* [Directive]
Could you return, word for word, the lines from the one containing "is (1044, 587)." through the one containing "(248, 192).", leaving the pictures out?

[BEGIN Records for processing]

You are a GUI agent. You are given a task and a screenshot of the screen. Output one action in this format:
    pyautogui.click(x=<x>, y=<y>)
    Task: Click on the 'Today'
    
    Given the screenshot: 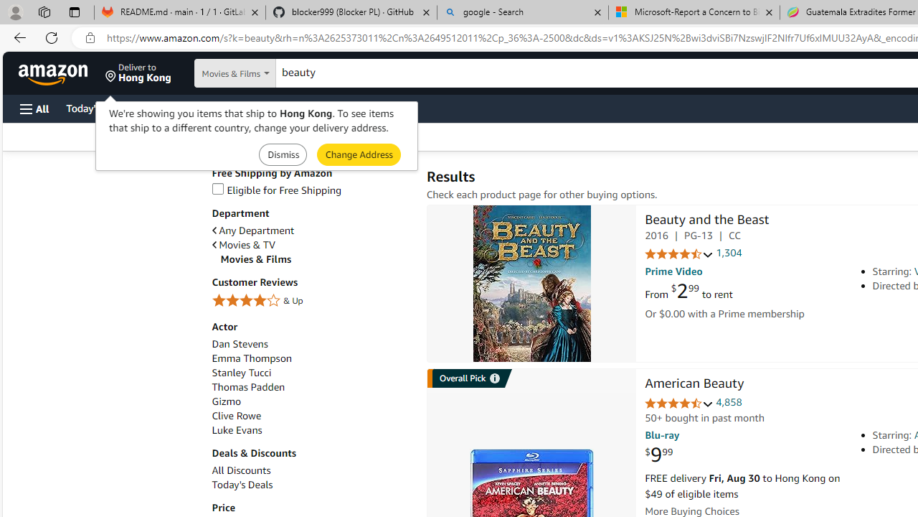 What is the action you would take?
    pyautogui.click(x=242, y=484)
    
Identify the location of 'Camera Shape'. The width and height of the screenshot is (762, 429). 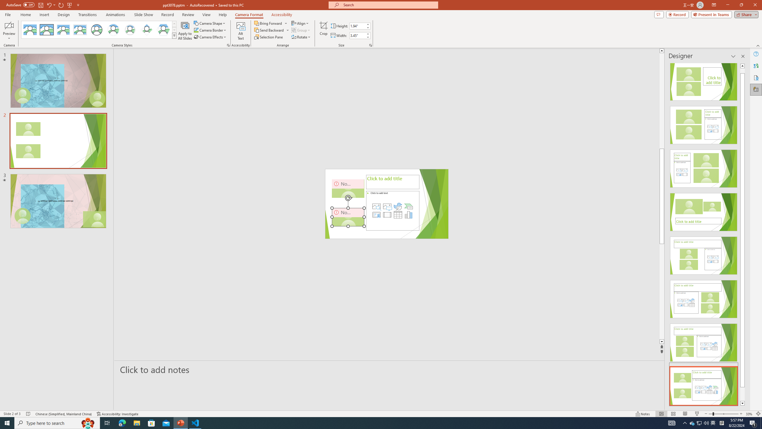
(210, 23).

[END Records for processing]
[BEGIN Records for processing]

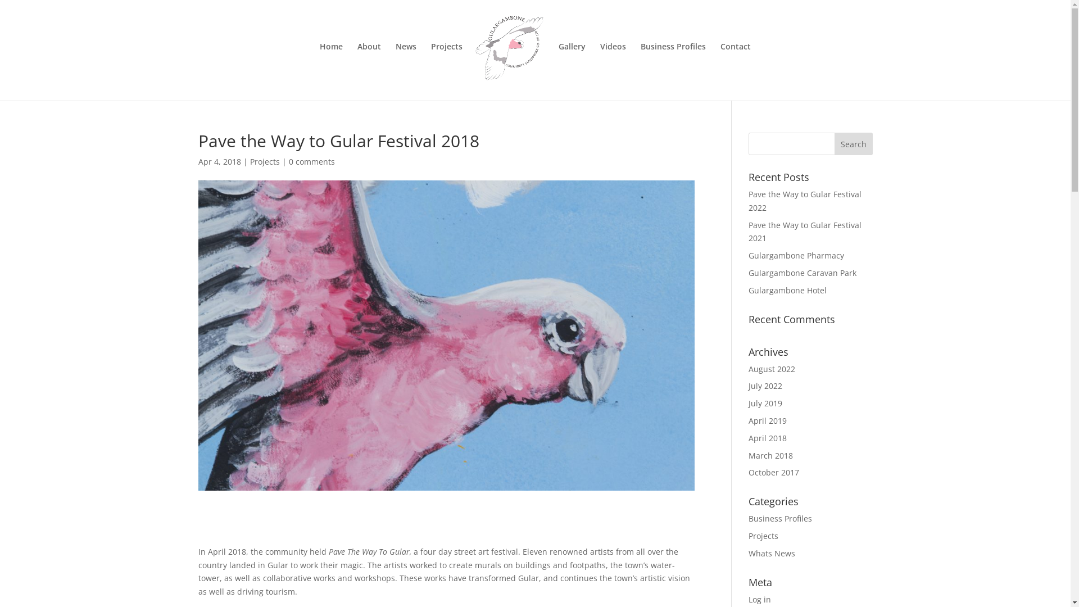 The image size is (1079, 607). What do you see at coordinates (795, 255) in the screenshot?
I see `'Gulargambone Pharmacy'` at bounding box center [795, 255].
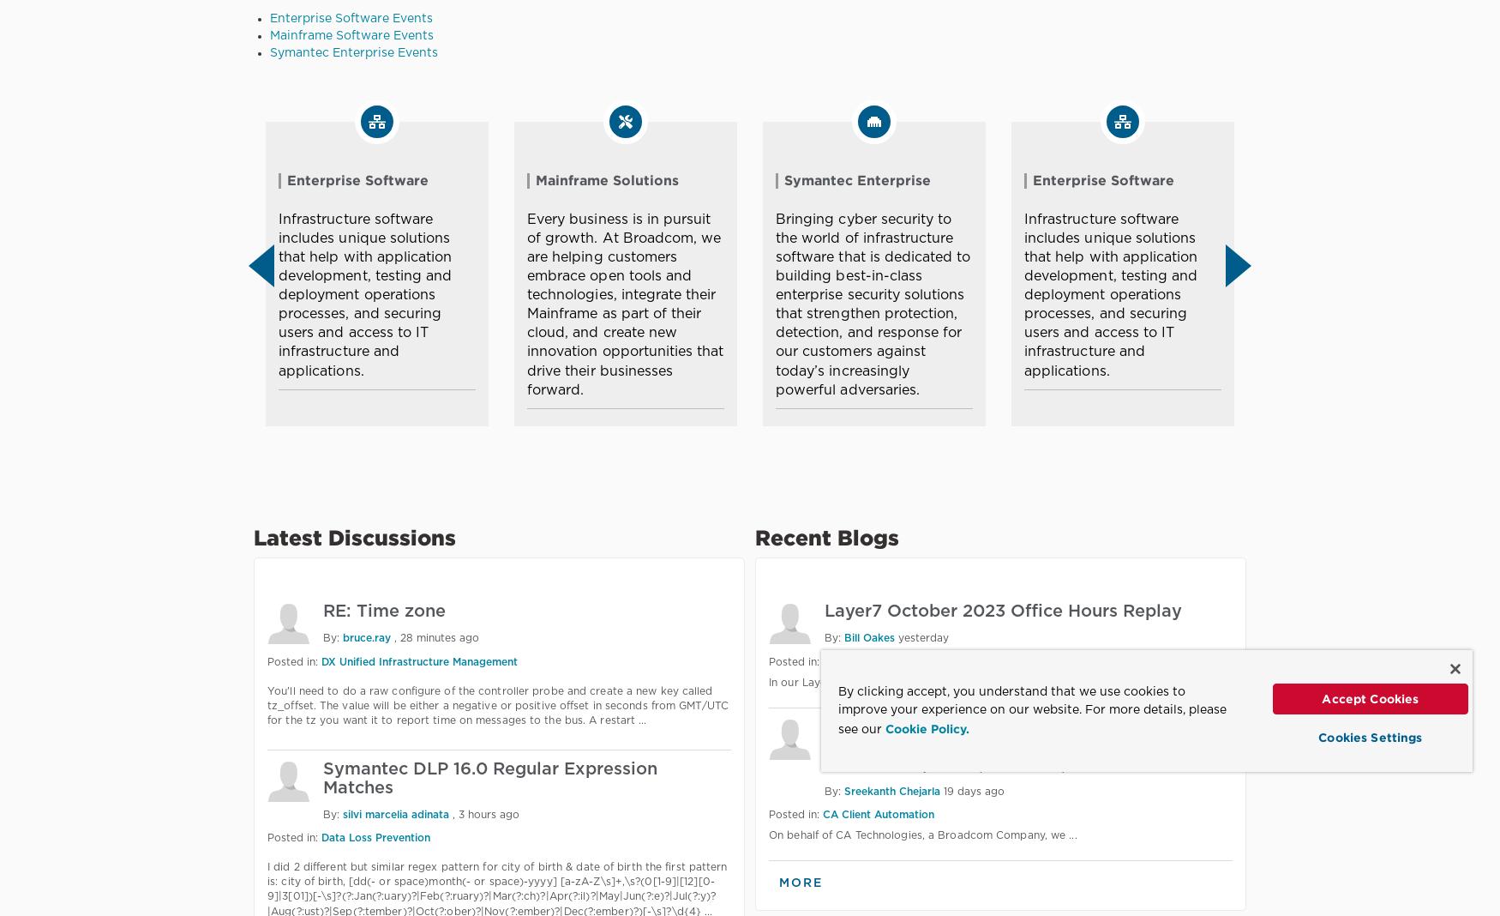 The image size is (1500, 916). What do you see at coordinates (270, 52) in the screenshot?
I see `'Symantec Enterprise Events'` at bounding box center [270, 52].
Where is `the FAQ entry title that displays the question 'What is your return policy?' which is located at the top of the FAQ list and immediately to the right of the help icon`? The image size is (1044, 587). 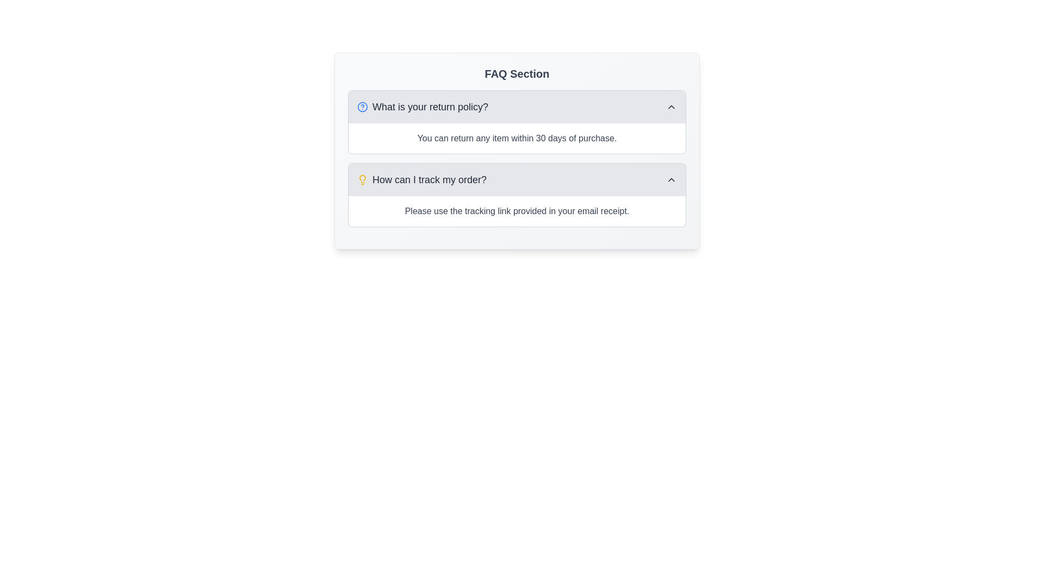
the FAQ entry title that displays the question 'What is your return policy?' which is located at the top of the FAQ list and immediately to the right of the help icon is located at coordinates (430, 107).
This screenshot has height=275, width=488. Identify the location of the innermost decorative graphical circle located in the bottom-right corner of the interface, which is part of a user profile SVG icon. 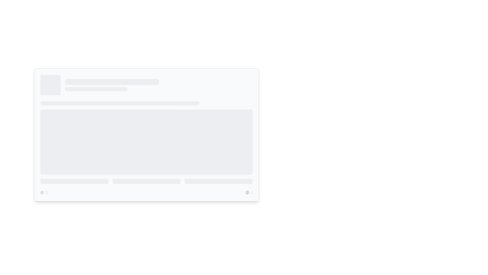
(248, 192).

[END Records for processing]

* [Exercise solution]
Where is `the FAQ entry title that displays the question 'What is your return policy?' which is located at the top of the FAQ list and immediately to the right of the help icon`? The image size is (1044, 587). 
the FAQ entry title that displays the question 'What is your return policy?' which is located at the top of the FAQ list and immediately to the right of the help icon is located at coordinates (430, 107).
This screenshot has height=275, width=488. Identify the location of the innermost decorative graphical circle located in the bottom-right corner of the interface, which is part of a user profile SVG icon. 
(248, 192).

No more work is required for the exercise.